A sculpture in the form of a bush axe makes for an excellent entry point to the show. A bush axe is a large, curved, steel blade attached to a long wooden handle. It is becoming less popular among East Coast American farmers as a means to clear brush, but Price says that using one wasn’t uncommon in his youth. “I Reckon” as a show seems to be made for, and about, everyone who literally, or figuratively, wields a bush axe in their daily struggles.
“Anyone who’s ever swung a bush axe has been doing it out of necessity, not choice. They’re in a struggle against exceptionally difficult obstacles, they could hardly be more closely interacting with nature, and their shirt collar is most certainly blue. They might step on a snake, get cut-up by briars, or fall into a ditch, but they’re willing to see it through.”
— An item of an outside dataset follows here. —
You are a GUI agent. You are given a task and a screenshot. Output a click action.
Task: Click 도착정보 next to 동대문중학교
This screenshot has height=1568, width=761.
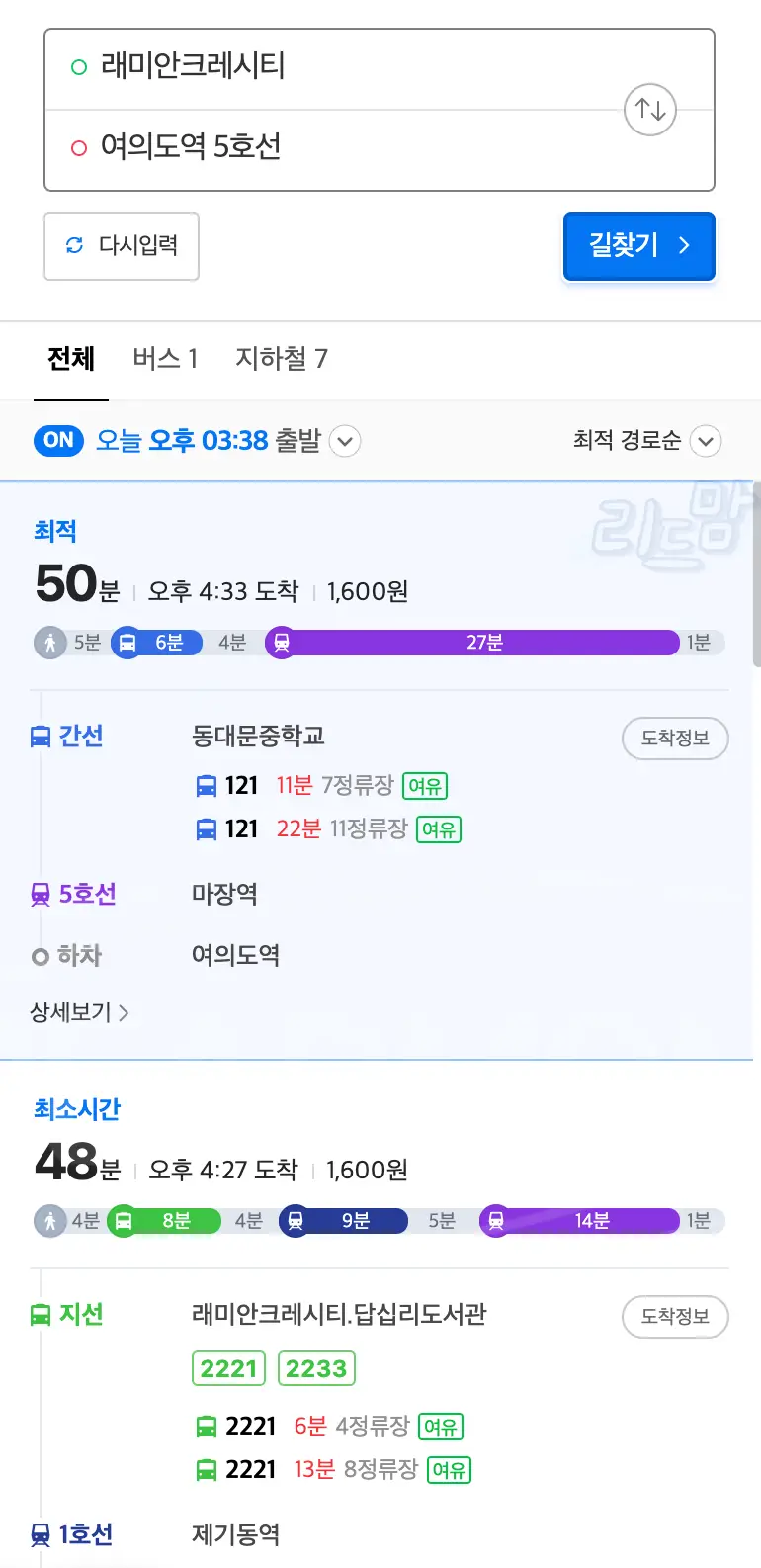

Many of the symbols and subjects in the works are from Price’s youth in rural North Carolina, where he says he ran through the swamp catching snakes, chopped firewood, helped cut lumber at his father’s sawmill, and spent virtually all of the rest of his time drawing. This show isn’t a showcase of rural American culture, though; that’s just the accent that it’s delivered in. He’s using symbols like the bush axe to channel the prevailing feelings of working-class people the world over in recent years. It seeming too violent is an obvious critique, but Price sees this work as an alternative to escapism.